Problem statement:
Can you copy every one of the entries below verbatim, line for line, without changing a single character?
● ● ● ● ●
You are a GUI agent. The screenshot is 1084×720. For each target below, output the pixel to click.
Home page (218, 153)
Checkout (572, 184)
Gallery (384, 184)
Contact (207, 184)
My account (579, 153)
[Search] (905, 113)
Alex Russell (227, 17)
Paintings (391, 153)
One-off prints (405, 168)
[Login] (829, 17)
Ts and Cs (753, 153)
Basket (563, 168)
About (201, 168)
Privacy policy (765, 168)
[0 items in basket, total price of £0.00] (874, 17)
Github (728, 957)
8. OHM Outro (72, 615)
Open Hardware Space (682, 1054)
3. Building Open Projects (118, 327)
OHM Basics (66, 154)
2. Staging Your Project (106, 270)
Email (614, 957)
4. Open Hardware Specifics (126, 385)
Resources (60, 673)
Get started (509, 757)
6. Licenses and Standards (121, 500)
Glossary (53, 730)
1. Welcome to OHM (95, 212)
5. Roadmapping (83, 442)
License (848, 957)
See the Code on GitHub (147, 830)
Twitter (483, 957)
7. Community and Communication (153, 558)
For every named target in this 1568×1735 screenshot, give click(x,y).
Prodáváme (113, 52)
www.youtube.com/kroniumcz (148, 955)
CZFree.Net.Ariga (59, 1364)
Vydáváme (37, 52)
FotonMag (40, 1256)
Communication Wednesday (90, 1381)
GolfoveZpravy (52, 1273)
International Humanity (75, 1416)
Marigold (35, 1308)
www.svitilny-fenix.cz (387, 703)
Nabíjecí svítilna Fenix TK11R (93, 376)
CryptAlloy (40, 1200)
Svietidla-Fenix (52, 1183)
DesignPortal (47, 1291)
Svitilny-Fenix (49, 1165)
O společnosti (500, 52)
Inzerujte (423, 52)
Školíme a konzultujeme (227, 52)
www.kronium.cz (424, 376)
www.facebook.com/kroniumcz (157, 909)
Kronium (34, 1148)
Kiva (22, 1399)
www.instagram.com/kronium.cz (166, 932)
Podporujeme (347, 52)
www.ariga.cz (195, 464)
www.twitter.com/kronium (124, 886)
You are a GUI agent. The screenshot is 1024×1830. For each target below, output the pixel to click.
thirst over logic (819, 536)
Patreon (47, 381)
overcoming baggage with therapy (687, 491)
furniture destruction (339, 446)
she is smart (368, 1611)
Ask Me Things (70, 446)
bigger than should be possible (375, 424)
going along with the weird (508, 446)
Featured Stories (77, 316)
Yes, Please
● ● ● ● ●
Written reply:
You are a GUI agent. The screenshot is 1084×720. For each target below, output the pixel to click.
Home page (218, 153)
Checkout (572, 184)
Gallery (384, 184)
Contact (207, 184)
My account (579, 153)
[Search] (905, 113)
Alex Russell (227, 17)
Paintings (391, 153)
One-off prints (405, 168)
[Login] (829, 17)
Ts and Cs (753, 153)
Basket (563, 168)
About (201, 168)
Privacy policy (765, 168)
[0 items in basket, total price of £0.00] (874, 17)
Github (728, 957)
8. OHM Outro (72, 615)
Open Hardware Space (682, 1054)
3. Building Open Projects (118, 327)
OHM Basics (66, 154)
2. Staging Your Project (106, 270)
Email (614, 957)
4. Open Hardware Specifics (126, 385)
Resources (60, 673)
Get started (509, 757)
6. Licenses and Standards (121, 500)
Glossary (53, 730)
1. Welcome to OHM (95, 212)
5. Roadmapping (83, 442)
License (848, 957)
See the Code on GitHub (147, 830)
Twitter (483, 957)
7. Community and Communication (153, 558)
For every named target in this 1568×1735 screenshot, give click(x,y).
Prodáváme (113, 52)
www.youtube.com/kroniumcz (148, 955)
CZFree.Net.Ariga (59, 1364)
Vydáváme (37, 52)
FotonMag (40, 1256)
Communication Wednesday (90, 1381)
GolfoveZpravy (52, 1273)
International Humanity (75, 1416)
Marigold (35, 1308)
www.svitilny-fenix.cz (387, 703)
Nabíjecí svítilna Fenix TK11R (93, 376)
CryptAlloy (40, 1200)
Svietidla-Fenix (52, 1183)
DesignPortal (47, 1291)
Svitilny-Fenix (49, 1165)
O společnosti (500, 52)
Inzerujte (423, 52)
Školíme a konzultujeme (227, 52)
www.kronium.cz (424, 376)
www.facebook.com/kroniumcz (157, 909)
Kronium (34, 1148)
Kiva (22, 1399)
www.instagram.com/kronium.cz (166, 932)
Podporujeme (347, 52)
www.ariga.cz (195, 464)
www.twitter.com/kronium (124, 886)
You are a GUI agent. The screenshot is 1024×1830. For each target below, output the pixel to click.
thirst over logic (819, 536)
Patreon (47, 381)
overcoming baggage with therapy (687, 491)
furniture destruction (339, 446)
she is smart (368, 1611)
Ask Me Things (70, 446)
bigger than should be possible (375, 424)
going along with the weird (508, 446)
Featured Stories (77, 316)
Yes, Please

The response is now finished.